Riccardo Frizza is back in Venice to conduct Verdi’s Ernani at the Teatro La Fenice on 16, 19, 22, 25 and 28 March.
“It’s always a joy to be back at La Fenice and this time it’s an even greater pleasure, since I’ll be conducting Verdi’s first “Venetian” opera in a new production with an excellent cast.
From a musical perspective, Ernani is less innovative than I Lombardi, having been written earlier. However, from a theatrical perspective it is revolutionary, given Verdi’s determination to play a decisive role in Piave’s choices, preventing him from making changes to the original work as librettists were in the habit of doing. Verdi was convinced that a libretto should preserve the original nature of the drama on which it was based. This choice distinguished him from Rossini and Donizetti for whom musical and theatrical material could be interchangeable. Of course, a theatre has everything to gain when composer and librettist are intent on pursuing such unprecedented uniformity of intent. The work was a great success and at the age of just thirty, Verdi was recognised as one of the protagonists of European cultural life.
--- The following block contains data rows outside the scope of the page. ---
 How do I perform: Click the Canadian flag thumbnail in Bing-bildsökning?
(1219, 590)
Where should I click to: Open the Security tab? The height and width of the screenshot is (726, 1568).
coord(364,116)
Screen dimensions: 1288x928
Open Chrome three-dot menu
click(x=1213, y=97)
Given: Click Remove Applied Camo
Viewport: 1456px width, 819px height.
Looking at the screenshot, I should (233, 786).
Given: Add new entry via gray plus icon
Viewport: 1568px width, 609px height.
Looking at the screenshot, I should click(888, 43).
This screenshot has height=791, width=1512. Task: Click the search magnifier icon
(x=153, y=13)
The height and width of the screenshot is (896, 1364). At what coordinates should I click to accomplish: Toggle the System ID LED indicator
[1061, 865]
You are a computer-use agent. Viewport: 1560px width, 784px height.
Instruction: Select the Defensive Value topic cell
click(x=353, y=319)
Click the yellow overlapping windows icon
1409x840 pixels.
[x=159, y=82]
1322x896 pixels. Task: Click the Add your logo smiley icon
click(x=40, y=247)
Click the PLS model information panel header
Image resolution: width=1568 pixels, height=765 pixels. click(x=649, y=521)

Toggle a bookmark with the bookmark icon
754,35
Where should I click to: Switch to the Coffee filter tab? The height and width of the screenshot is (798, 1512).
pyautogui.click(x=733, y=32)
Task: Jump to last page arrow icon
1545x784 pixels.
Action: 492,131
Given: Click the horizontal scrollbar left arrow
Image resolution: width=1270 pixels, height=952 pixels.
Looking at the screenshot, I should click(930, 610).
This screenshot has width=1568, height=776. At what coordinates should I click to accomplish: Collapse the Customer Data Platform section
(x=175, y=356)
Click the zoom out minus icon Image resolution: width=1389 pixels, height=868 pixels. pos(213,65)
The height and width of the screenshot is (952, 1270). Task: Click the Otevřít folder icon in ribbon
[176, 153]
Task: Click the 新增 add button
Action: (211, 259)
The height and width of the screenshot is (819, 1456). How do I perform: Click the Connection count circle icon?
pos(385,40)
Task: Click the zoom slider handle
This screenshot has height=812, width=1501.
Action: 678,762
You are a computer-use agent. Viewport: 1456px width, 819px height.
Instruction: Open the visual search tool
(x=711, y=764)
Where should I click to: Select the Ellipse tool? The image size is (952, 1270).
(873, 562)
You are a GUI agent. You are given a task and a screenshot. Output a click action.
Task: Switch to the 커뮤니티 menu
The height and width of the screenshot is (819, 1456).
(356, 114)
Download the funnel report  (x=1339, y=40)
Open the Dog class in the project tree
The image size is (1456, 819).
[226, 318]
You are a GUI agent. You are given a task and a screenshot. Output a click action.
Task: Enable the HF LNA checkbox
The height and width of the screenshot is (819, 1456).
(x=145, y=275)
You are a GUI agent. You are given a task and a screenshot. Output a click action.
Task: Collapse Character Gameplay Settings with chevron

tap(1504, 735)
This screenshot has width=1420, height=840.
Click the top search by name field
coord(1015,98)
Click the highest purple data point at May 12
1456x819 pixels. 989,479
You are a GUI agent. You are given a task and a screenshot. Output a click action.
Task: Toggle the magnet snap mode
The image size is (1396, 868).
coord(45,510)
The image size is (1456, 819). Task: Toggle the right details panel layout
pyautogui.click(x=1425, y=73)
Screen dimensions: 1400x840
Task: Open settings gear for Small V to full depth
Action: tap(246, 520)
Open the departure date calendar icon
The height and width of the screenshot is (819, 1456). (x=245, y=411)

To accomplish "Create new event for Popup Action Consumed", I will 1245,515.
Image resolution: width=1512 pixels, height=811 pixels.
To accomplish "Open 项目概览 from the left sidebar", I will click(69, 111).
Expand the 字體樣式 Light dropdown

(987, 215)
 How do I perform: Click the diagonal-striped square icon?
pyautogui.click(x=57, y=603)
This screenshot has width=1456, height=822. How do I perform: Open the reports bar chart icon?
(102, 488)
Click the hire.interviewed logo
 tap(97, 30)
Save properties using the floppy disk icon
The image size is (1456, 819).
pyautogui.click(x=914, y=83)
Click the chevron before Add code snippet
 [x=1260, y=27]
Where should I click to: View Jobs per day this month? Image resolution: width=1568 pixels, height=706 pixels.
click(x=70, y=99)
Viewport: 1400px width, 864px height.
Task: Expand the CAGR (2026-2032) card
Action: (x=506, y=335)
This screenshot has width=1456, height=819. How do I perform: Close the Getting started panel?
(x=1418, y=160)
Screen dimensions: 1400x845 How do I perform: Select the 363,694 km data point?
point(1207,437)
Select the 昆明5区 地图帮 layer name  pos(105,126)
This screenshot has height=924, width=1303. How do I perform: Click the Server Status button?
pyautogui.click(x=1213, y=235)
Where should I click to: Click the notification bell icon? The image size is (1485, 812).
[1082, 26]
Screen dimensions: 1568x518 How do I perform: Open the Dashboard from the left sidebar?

Since then, there has always been extraordinary recognition of the work put into Ernani in the distribution of the three male voices, which in this particular opera became emblematic of Verdi’s work from both a psychological and a musical perspective. In the opera, in keeping with Verdi’s approach, the personalities of the main characters are clearly portrayed as soon as they appear on stage. I think the way in which they develop throughout the opera is magnificent and, rather than releasing the narrative tension, the many plot twists support this dramaturgical portrayal. Then there’s the Chorus which confirms its central role in Ernani, and not only for “Si ridesti il leon di Castiglia” which was to rouse the Venetians after that fateful 9 March 1844 and, just a few months later, so many other Italians, immediately becoming one of the most famous choruses of all during the Risorgimento.
With this premiere of Ernani, La Fenice is taking part in the Viva Verdi project, an initiative by the Ministry of Culture in conjunction with Italian theatres. Thanks to this project, the funds raised from ticket sales for the first performance of this Verdi opera will be used by the state to purchase and promote Giuseppe Verdi’s house museum in Sant’Agata di Villanova sull’Arda.
Lastly, Venice’s tribute to Verdi and to Ernani will be far-reaching thanks to Radio Rai 3 which is broadcasting the opening performance live on 16 March.”